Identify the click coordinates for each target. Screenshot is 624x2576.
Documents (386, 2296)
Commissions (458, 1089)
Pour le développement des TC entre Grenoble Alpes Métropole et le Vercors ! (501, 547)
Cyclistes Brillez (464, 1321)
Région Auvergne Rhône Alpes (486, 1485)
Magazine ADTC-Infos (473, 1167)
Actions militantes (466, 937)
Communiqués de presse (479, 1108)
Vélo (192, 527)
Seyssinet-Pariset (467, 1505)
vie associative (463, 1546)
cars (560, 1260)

Goal of the exercise
All the lines that hold the word "Alpes" must appear in the answer, copied from the records.

Completed task
Pour le développement des TC entre Grenoble Alpes Métropole et le Vercors ! (501, 547)
Région Auvergne Rhône Alpes (486, 1485)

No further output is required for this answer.